To-date, 870 fishing boat owners have signed up to the scheme, which, depending on the size of their boat, will see them granted aid of between EUR 2,700 (USD 3,000) and EUR 4,000 (USD 4,400) on completion of a tailored training program including a series of online business and marketing modules. 

BIM CEO Jim O’Toole said the agency was happy to see support and interest in the scheme ahead of the 31 March, 2022, sign-up deadline.

“The training modules to be undertaken ahead of receiving the grants include digital skills, sourcing alternative market opportunities, and developing new business ideas and plans,” he said. “We believe they will better equip this sector to face and deal with the challenges they are encountering. I would like to commend how resilient the sector has been in the last two years, and despite the many obstacles ahead, they are determined to overcome them. Supports like this are currently crucial.”

The new scheme, which is being administered by BIM, is based on recommendations contained in the final report of the Seafood Sector Task Force, established in 2021 by Ireland Minister for Agriculture, Food, and the Marine, Charlie McConalogue.

McConalogue said the task force’s recommendations have been key to the government’s own support for the industry, which is worth more than EUR 1 billion (USD 1.1 billion) to the Irish economy.

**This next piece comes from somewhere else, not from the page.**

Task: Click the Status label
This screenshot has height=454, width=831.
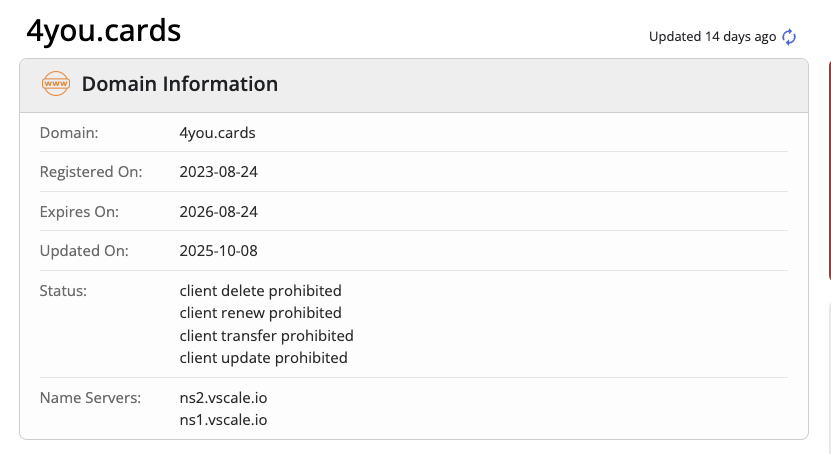Action: (x=63, y=291)
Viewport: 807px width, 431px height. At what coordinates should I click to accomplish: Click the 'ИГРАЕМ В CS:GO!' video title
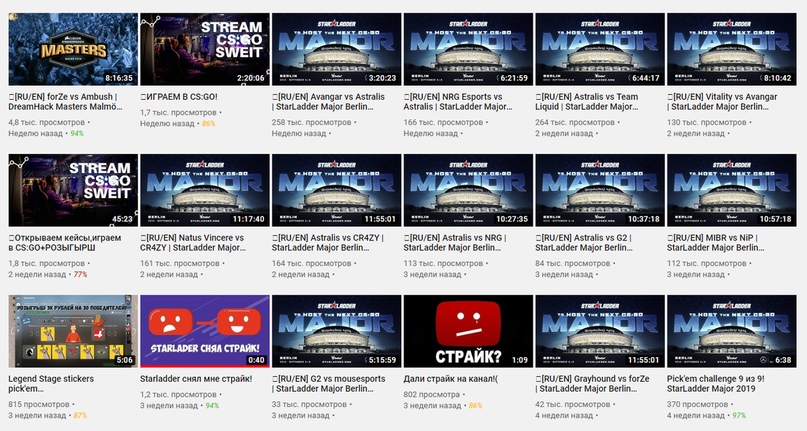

“The world we are living in is a very different one from that several years ago, and the fishing industry are feeling that keenly, along with many other industries. Just as society here fully reopens after a two-year pandemic – which is still very much ‘live’ – Russia’s invasion of Ukraine is driving inflation and spikes in energy and food prices,”  McConalogue said. “I, and my government colleagues, are committed to doing as much as we can to assuage the impact of Brexit, COVID-19, and this new conflict, on both the fishing industry and wider society. I am hugely pleased to see this scheme, provided for under the Seafood [Sector] Task Force, garnering such widespread take-up so that vessels owners can adjust their businesses.”

Ireland’s inshore fishing sector comprises about 1,800 vessels, which catch a range of fish and shellfish species and usually operate in waters close to the coast. Historically, the sector has exported up to 90 percent of its catch, but the effects of Brexit and associated new fishing agreements has had an impact on exports, partly because accessing or transiting the U.K. market is now more complex.